* _TEXT EXCERPT_
===============

Big pickups helped pull the Detroit 3 through the early weeks of a crisis that has shuttered plants and kept many would-be buyers at home.
In a quarter when total U.S. new-vehicle sales fell double digits, deliveries of full-size pickups rose 3 percent. General Motors posted its best first-quarter full-size pickup sales in 13 years after rolling out no-interest financing on seven-year loans, and Ram was among just three brands in the entire industry to report an increase last week.
As sales dried up at dealerships around much of the country starting in mid-March, there was far less disruption in states such as Texas, Florida and Georgia, where governors were slower to put restrictions on residents and businesses. March pickup sales were exactly in line with J.D. Power’s pre-coronavirus forecast in the Southeast and off just 1 percent in the South Central region. Meanwhile, sales in the Northeast plummeted 29 percent below expectations.
“As some states put strict social distancing orders in place, others were business as usual, and for us, that meant truck sales continued,” a GM spokeswoman said.

===============

* _PROVIDED MATERIAL_

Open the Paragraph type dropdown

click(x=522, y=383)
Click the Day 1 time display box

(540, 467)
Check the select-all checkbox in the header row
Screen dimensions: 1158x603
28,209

===============

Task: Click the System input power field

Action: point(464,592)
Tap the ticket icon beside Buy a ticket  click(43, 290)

===============

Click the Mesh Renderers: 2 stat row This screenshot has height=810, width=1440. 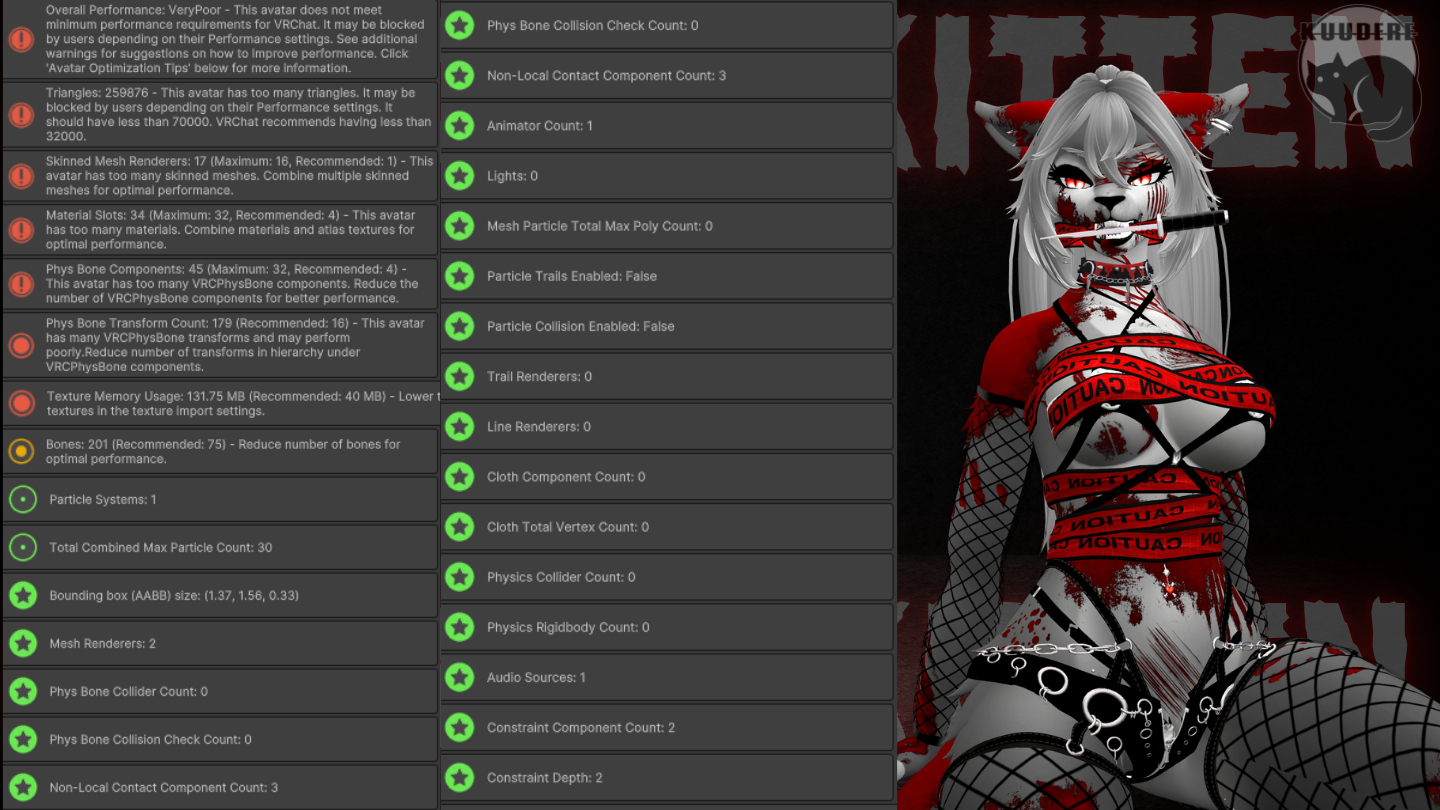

===============

* _QUESTIONS TO ANSWER_
[a] In the pickup sales text, how far below expectations did pickup sales in the Northeast fall?
[b] Print everything in the pickup sales text from "In a quarter" down to "increase last week.", word for word.
The items have no part in this work.

* _SOLUTIONS BY TASK_
[a] 29 percent below expectations.

[b]
In a quarter when total U.S. new-vehicle sales fell double digits, deliveries of full-size pickups rose 3 percent. General Motors posted its best first-quarter full-size pickup sales in 13 years after rolling out no-interest financing on seven-year loans, and Ram was among just three brands in the entire industry to report an increase last week.